Log file | Description |
/var/log/demesg /var/log/boot.log | System booting related logs. |
/var/log/cron | Cron related logs. |
/var/log/messages | General system logs including execution status of the daemon. |
/var/log/secure | Authentication related logs including remote access. |
/var/log/auth.log | System authentication log such as login. |
/var/log/daemon.log | Background daemon related logs. |
/var/log/yum.log | Yum utility related logs. |
/var/log/lastlog | Users' recent login information logs. |
/var/log/maillog | Mail related logs.
* sendmail, qmail, ipop, imap etc.
|
/var/log/xferlog | FTP related logs.
* proftpd, vsftpd etc.
|
/var/log/wtmp /var/log/wtmpx | User log-in, log-out, system shutdown, booting logs.
* "last" command shows this file's contenents.
|
/var/run/utmp /var/run/utmpx | Current logged-in users logs..
* "who", "w", "whodo", "users", "finger" commands show this file's contents.
|
/var/log/btmp | Log-in fail related logs.
* "lastb" command shows this file's contents.
|
/var/log/account/acct /var/log/account/pacct | User inputted command and time logs.
* "lastcomm" command shows this file's contents.
|
/var/log/lastlog | Users' last login time and host related logs.
* "lastlog" command shows this file's contents.
|
/run/adm/sulog | su command related logs. |
/run/log/journal | Journal logs.
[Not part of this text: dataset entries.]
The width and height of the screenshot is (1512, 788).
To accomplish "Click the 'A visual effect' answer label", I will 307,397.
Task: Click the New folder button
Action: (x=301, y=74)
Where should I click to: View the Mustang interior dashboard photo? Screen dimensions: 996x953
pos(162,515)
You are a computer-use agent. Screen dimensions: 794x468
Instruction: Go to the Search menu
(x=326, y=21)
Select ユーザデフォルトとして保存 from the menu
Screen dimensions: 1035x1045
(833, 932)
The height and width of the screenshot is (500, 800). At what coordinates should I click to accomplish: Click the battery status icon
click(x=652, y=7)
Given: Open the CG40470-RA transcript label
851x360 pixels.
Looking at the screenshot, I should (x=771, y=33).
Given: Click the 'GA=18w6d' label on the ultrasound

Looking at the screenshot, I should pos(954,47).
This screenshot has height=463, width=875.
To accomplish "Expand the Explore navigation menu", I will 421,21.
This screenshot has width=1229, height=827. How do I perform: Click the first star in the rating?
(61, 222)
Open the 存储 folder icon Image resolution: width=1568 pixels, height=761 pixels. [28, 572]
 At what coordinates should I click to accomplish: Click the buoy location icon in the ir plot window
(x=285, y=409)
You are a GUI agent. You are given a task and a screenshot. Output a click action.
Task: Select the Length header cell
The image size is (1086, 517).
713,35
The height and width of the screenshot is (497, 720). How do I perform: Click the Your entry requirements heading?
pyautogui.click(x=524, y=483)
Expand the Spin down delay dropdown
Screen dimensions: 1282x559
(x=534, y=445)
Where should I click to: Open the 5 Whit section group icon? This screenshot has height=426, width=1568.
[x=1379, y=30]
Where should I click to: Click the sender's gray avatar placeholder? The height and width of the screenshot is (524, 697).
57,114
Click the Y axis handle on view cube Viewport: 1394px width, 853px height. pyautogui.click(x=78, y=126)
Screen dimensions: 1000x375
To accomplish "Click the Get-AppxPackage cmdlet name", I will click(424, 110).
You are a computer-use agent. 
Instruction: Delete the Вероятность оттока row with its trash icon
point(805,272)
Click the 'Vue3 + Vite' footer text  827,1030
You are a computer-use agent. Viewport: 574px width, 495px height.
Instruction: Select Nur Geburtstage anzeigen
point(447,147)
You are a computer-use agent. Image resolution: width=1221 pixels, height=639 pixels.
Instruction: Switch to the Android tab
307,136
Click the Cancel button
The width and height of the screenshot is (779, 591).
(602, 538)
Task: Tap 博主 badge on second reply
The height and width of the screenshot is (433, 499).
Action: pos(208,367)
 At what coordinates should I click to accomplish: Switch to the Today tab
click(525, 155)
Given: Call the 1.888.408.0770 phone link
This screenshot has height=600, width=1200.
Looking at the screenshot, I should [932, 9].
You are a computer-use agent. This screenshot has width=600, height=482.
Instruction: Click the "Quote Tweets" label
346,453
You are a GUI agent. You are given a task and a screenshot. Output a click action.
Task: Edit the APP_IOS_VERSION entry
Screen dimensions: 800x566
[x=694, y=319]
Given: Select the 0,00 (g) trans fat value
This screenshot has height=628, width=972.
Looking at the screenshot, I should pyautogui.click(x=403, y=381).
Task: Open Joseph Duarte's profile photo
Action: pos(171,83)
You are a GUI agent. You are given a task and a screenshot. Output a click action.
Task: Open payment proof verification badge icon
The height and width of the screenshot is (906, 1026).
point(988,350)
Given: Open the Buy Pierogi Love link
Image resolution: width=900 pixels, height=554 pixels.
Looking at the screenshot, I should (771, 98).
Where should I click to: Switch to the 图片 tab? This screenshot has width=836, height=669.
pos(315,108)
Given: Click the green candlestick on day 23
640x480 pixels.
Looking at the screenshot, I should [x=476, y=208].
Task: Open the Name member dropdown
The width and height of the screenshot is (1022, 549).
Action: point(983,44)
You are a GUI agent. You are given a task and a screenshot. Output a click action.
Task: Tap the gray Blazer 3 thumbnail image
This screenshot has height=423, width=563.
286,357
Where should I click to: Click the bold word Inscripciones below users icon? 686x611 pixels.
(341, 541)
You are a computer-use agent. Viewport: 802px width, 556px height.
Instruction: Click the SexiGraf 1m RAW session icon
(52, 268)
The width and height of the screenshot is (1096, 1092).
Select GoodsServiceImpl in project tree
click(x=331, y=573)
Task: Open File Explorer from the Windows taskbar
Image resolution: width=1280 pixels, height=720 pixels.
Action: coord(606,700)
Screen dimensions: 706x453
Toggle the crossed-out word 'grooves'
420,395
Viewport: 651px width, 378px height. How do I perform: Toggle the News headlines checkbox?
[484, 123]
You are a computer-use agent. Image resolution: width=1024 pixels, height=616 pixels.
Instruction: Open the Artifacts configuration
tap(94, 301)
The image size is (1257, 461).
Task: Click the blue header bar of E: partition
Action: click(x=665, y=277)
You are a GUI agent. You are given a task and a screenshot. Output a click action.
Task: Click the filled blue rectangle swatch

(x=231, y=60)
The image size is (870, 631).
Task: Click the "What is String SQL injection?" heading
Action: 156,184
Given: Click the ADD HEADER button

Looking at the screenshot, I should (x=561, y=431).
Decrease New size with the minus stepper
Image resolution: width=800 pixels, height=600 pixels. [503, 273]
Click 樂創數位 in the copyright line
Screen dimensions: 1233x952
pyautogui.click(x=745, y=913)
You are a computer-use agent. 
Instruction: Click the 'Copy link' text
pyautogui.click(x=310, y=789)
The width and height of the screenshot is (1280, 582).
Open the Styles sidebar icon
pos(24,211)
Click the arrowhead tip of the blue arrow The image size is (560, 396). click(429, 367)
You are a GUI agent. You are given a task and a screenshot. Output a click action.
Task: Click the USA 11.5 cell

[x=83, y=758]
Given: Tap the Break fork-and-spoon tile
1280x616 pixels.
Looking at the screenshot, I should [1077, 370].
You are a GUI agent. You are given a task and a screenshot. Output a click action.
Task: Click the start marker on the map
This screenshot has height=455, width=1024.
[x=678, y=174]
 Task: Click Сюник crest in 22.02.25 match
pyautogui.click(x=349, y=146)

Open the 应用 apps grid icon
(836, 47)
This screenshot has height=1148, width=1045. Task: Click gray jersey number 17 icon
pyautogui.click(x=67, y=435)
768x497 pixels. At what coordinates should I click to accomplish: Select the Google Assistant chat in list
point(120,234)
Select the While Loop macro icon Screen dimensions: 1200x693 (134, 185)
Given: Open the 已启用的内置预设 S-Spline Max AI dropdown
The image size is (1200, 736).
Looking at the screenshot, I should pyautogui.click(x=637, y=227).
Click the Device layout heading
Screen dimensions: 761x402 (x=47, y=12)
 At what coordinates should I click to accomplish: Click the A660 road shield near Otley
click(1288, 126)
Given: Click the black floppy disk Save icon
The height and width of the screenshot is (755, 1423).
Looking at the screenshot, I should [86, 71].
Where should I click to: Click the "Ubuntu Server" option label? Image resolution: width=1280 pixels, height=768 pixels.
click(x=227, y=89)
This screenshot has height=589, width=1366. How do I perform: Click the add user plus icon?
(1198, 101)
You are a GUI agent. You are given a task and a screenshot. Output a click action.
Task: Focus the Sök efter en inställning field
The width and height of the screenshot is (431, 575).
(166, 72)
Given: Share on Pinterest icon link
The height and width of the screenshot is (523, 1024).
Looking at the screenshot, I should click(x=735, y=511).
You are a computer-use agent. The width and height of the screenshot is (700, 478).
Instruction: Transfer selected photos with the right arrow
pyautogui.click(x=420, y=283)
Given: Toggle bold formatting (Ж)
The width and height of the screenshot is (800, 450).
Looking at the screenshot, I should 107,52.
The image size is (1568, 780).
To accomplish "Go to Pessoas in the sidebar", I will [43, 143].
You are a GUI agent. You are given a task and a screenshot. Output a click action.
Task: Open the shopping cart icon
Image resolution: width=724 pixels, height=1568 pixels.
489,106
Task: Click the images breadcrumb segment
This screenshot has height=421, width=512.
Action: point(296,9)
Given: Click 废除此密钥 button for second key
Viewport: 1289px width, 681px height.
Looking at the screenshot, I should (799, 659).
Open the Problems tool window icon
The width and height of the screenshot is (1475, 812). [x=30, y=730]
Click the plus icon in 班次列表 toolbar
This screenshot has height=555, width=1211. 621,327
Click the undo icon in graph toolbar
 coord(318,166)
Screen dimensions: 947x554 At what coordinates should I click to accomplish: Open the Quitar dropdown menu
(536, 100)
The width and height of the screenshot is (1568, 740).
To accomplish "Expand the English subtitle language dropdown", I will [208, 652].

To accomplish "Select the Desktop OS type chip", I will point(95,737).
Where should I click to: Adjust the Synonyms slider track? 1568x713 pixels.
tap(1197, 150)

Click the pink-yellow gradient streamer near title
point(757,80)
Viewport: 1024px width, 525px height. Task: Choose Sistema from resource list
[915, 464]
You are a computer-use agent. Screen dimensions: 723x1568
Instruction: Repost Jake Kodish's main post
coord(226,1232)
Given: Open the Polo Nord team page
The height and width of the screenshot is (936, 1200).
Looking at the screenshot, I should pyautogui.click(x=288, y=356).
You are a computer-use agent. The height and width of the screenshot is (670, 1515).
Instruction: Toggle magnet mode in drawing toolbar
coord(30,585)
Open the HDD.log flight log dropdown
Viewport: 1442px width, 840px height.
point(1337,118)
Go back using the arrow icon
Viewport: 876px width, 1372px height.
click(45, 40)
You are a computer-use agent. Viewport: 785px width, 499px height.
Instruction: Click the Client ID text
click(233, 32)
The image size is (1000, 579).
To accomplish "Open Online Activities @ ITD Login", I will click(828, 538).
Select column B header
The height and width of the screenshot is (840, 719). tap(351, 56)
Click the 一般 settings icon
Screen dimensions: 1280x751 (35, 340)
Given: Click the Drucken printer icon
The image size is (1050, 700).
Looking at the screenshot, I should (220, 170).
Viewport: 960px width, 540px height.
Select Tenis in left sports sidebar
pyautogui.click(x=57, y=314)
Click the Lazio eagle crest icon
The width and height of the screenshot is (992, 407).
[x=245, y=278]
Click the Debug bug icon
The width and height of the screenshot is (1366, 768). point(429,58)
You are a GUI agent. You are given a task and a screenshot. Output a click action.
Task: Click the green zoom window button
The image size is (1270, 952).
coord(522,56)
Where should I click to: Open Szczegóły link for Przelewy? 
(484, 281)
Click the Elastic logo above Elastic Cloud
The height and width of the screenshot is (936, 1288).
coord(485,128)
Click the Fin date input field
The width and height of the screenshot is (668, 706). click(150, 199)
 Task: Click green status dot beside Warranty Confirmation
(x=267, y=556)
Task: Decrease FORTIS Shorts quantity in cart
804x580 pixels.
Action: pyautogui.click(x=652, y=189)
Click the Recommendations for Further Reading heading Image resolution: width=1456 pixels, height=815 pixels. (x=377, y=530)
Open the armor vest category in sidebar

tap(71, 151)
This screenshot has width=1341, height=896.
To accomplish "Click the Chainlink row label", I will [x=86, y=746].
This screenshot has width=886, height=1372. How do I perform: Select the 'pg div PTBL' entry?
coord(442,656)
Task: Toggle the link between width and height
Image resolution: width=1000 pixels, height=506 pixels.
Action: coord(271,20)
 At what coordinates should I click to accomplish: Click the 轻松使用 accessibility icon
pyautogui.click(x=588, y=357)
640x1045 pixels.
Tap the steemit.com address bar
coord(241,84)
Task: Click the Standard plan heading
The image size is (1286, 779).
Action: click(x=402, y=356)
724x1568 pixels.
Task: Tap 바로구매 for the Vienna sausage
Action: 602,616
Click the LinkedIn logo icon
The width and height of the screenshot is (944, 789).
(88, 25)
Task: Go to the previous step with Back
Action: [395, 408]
It stores all system events in binary format.
* The journal log is removed when system reboot.
* "journalctl" command shows this file's contents.
* It is operated by the "systemd-journald" service and has nothing to do with "rsyslogd".
|
FYI.
# logger -p authpriv.crit "hello" : How to leave a trace intentionally in the log file reflected in rsyslog.